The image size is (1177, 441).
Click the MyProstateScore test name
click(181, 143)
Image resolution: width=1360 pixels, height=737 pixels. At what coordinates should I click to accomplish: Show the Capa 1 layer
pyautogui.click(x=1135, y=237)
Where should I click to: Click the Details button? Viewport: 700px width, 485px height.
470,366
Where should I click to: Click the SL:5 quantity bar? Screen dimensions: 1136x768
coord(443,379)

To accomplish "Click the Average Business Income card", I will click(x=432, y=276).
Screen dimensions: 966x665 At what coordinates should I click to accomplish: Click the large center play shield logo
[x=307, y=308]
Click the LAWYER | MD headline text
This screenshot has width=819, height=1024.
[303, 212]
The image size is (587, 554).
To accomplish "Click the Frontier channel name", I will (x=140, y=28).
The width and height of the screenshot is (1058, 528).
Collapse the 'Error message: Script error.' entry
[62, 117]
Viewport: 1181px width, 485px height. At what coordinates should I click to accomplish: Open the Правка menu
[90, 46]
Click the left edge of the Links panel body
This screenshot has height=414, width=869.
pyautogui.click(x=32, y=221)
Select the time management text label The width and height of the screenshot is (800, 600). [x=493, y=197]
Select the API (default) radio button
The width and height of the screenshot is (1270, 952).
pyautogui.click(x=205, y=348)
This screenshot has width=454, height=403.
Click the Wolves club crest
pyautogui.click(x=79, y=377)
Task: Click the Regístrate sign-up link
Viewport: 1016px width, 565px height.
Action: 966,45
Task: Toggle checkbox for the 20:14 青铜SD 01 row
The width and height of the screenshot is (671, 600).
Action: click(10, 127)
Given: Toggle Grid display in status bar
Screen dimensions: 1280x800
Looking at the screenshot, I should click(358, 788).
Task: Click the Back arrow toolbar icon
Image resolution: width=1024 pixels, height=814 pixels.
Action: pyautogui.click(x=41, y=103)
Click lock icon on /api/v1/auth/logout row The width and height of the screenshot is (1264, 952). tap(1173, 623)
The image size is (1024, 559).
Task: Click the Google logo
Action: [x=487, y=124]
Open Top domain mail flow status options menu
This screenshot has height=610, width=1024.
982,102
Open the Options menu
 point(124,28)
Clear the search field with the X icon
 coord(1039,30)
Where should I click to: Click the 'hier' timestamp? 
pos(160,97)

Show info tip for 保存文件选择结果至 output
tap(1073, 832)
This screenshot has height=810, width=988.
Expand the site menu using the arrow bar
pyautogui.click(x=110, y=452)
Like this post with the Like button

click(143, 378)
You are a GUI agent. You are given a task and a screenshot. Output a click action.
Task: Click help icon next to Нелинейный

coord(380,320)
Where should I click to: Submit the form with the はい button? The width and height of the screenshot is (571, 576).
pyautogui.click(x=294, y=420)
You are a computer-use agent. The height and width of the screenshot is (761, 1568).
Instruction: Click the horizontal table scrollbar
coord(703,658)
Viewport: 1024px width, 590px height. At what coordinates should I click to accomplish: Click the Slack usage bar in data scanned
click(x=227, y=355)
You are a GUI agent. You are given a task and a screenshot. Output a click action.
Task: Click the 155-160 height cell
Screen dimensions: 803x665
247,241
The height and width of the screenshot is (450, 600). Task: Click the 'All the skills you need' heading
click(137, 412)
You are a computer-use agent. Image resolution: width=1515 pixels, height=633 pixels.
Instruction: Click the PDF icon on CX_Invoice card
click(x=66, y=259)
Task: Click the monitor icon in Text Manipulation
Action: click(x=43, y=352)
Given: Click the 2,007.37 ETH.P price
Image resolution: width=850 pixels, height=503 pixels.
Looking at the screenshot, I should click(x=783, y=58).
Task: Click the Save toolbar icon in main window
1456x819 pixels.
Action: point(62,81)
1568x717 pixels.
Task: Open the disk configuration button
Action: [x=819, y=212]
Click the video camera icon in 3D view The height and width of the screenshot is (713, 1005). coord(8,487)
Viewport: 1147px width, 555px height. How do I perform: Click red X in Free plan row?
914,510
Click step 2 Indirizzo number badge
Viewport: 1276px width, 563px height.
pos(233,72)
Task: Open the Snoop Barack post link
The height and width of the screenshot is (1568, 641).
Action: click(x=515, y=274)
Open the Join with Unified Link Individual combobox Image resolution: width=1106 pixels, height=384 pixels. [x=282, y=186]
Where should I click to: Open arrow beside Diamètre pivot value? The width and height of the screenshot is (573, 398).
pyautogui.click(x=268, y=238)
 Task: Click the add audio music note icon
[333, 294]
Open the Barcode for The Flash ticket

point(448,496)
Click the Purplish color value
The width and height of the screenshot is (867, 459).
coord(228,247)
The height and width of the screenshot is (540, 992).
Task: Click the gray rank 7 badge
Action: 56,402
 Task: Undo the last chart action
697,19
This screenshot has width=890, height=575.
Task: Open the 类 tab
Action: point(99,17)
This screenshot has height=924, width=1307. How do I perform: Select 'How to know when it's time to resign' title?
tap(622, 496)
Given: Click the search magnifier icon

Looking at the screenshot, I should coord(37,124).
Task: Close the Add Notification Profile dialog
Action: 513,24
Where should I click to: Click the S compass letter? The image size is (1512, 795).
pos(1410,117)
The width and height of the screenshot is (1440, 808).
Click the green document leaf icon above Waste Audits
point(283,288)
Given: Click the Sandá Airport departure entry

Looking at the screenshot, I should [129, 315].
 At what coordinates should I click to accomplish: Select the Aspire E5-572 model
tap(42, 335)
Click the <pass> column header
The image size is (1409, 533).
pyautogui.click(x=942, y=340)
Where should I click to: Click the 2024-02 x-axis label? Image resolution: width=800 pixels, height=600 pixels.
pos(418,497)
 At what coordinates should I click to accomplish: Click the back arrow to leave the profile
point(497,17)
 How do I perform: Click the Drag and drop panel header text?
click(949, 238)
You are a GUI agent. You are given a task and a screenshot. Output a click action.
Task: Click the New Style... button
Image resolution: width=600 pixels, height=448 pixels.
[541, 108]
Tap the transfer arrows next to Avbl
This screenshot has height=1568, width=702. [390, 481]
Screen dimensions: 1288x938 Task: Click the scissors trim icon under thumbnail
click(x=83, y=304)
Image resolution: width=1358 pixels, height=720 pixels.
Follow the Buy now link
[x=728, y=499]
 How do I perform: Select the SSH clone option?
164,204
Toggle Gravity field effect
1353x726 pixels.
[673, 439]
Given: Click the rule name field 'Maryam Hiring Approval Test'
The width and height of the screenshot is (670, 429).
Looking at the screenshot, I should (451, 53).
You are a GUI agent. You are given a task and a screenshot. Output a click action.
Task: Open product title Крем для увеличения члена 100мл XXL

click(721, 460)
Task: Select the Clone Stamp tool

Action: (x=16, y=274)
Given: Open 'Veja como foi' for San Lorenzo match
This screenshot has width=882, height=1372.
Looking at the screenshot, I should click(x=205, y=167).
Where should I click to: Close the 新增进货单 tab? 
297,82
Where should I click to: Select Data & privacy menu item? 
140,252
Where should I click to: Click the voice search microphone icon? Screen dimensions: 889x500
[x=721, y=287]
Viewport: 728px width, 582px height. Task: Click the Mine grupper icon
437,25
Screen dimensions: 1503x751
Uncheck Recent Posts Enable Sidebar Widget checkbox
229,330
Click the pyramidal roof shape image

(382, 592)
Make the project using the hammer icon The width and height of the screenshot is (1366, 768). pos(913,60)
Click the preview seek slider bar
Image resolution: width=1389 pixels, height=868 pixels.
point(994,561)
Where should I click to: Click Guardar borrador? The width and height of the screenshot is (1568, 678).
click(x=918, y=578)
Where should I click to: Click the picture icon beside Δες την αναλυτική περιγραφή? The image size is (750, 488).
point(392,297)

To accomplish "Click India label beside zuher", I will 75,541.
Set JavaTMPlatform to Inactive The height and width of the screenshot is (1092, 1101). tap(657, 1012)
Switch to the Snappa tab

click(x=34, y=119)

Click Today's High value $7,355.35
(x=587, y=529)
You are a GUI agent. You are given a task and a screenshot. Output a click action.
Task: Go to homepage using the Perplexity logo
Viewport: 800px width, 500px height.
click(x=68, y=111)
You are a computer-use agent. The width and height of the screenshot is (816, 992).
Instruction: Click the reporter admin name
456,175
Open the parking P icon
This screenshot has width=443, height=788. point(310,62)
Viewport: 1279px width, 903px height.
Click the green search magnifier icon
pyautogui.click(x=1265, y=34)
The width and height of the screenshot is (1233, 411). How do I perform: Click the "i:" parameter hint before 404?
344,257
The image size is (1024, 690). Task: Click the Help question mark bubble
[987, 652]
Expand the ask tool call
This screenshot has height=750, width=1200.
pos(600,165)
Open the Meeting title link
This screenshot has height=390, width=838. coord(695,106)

◆ What the task asks
Could you find each line in the entries that contains the string "status" and copy it?

◆ Reply to the exercise
Given: Toggle Grid display in status bar
Open Top domain mail flow status options menu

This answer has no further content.